Тиберий Семпроний остался в Галлии добывать боевую славу. Между прочим, под его началом служил Марк Порций. Неутомимый Катон, только что справив триумф, снова записался в армию в должности военного трибуна. Этот свой шаг он детально разъяснил народу на всех площадях и перекрестках Рима: как истый римлянин он, Марк Порций, превыше всего ставит благо Родины и потому, будучи недавно консулом и триумфатором, не погнушался стать простым офицером, лишь бы принести пользу Отечеству, не в пример нобилям, которые звание военного трибуна используют чуть ли не в младенчестве в качестве старта для карьеры, а достигнув консулата, покоятся до старости в блаженной лени, окруженные пожизненным почетом. Поступок Катона вызвал одобрение простолюдинов и, что для него было не менее важно, упреки в адрес знати. Сами аристократы тоже обратили внимание на непоседливость «новичка». Фабии и Фурии полагали, что, сделав этого низкородного плебея консулом и тем самым допустив дерзкого крикуна в свою среду, они смогут приручить его, превратить в безобидное домашнее животное. Но амбиции Катона простирались дальше желания слиться с высшим сословием.

Использовав для восхождения к консулату родовитых недругов Сципиона, он теперь, окрепнув и создав собственную сенатскую группировку, открыто встал в оппозицию к обеим аристократическим партиям.

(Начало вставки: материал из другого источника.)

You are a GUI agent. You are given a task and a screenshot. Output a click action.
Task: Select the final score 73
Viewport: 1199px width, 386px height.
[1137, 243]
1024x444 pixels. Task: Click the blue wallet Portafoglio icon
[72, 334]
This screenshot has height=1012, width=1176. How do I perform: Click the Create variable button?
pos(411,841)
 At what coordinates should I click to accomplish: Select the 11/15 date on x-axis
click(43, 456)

Правда, его непримиримая задиристость пока еще вызывала скорее презрительные усмешки в стане нобилей, чем опасения. Но Катон не унывал и сотрясал устои власти древних могучих фамилий бурной деятельностью, не брезгуя к крупным акциям добавлять всяческую мелочь, подобно тому, как колдунья, выплясывающая в сырой пещере над кипящим котлом свой танец ведьм, с терпеливым тщанием смешивает в убойном зелье смертоносные яды диковинных гадов со зловонной отравой лягушек, мух и пауков. Вчера его еще видели триумфатором, а сегодня он уже изрыгает очистительное пламя, обвиняя в суде ростовщиков за вакханалии махинаций в честь их бога Ссудного процента; поаплодировав оратору, люди проходили квартал и на другой площади видели того же Катона, проклинающим надменность знати; едва обсудив его речь о зазнайстве нобилей, горожане узнавали, что Порций уже кромсает галлов в дремучих лесах севера Италии; не успев ахнуть от удивления, они снова слышали напористый голос любимого героя, с упоением критикующего Семпрония Лонга, имевшего несчастье оказаться его очередным начальником.